§ What to do: Count the lines below that contain the string "width", treating uppercase and lowercase as different, and reply with that number only.
──────── Input for this task ────────
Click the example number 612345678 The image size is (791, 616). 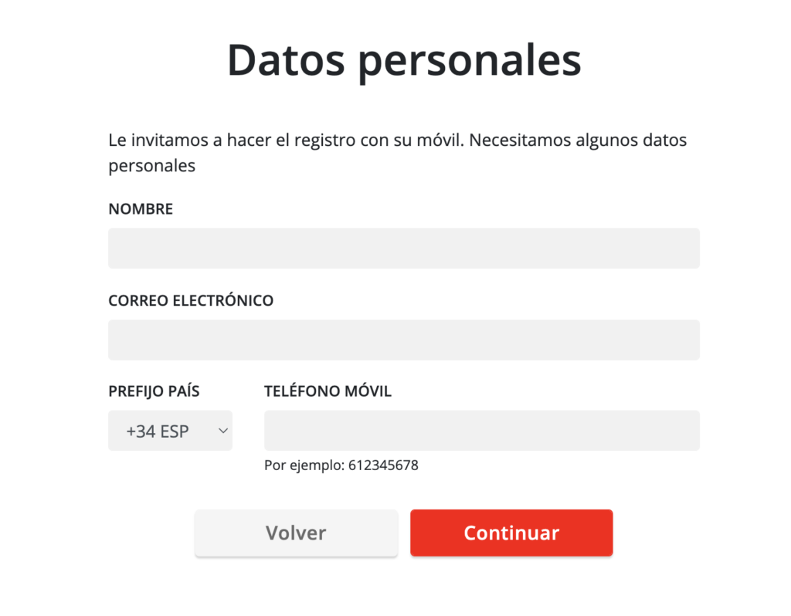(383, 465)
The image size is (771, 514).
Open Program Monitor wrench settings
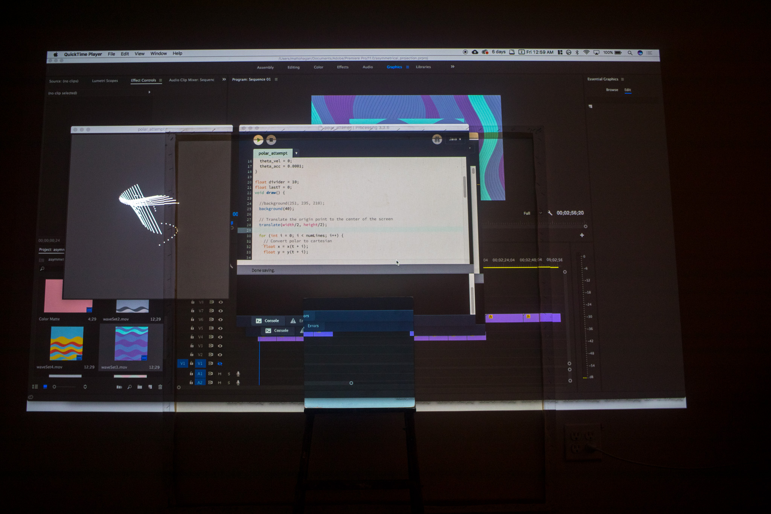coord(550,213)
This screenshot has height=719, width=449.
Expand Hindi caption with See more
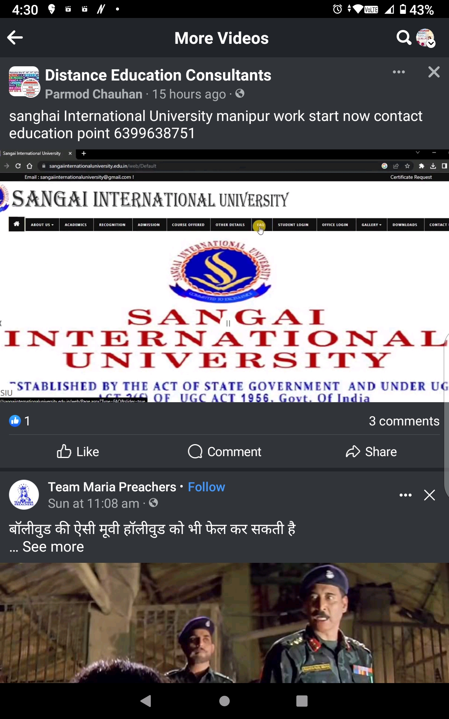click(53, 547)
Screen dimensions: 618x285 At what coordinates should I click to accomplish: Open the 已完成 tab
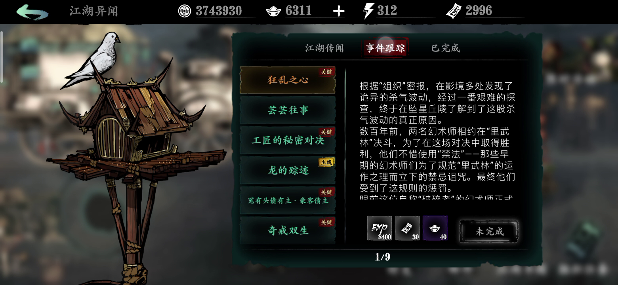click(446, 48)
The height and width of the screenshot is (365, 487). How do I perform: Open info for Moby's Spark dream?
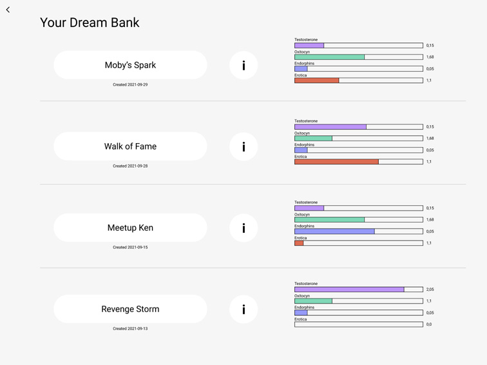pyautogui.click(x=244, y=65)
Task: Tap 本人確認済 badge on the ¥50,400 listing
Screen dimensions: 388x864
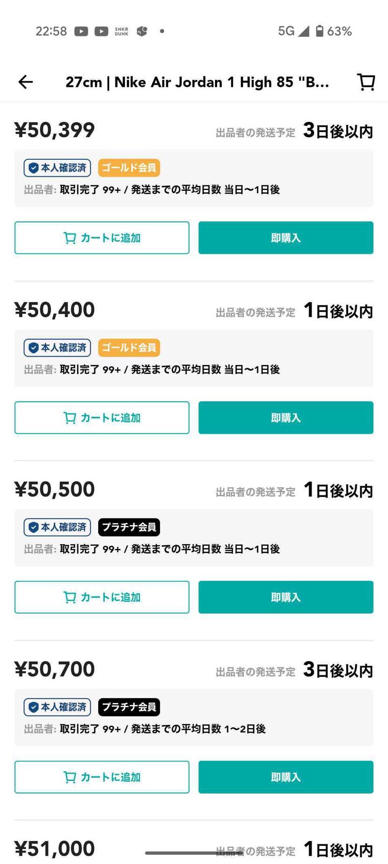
────────
──────── Input for this task ────────
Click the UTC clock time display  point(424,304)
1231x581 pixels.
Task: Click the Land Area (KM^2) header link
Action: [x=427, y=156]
────────
──────── Input for this task ────────
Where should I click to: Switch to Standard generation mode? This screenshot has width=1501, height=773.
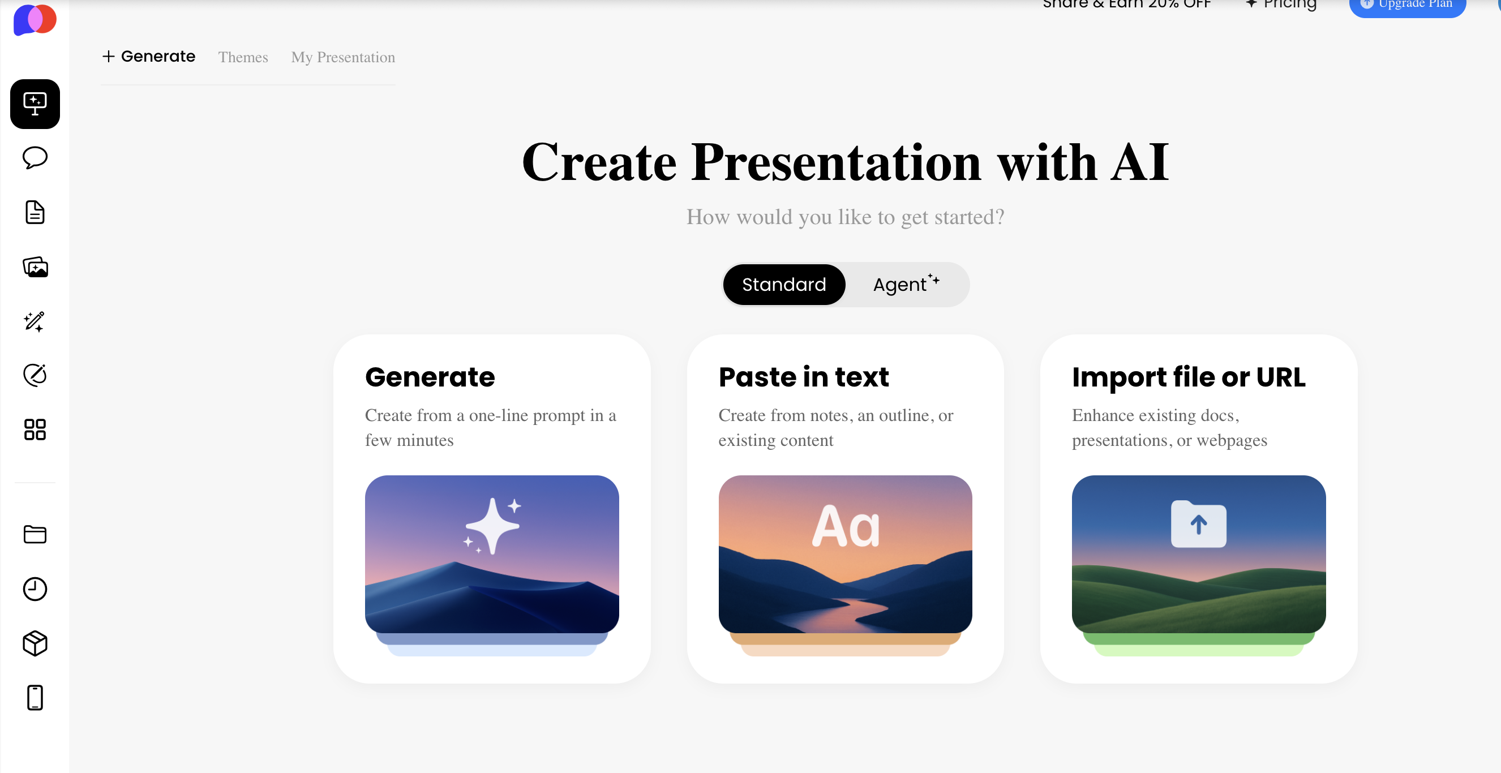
────────
§ Exercise answer: 3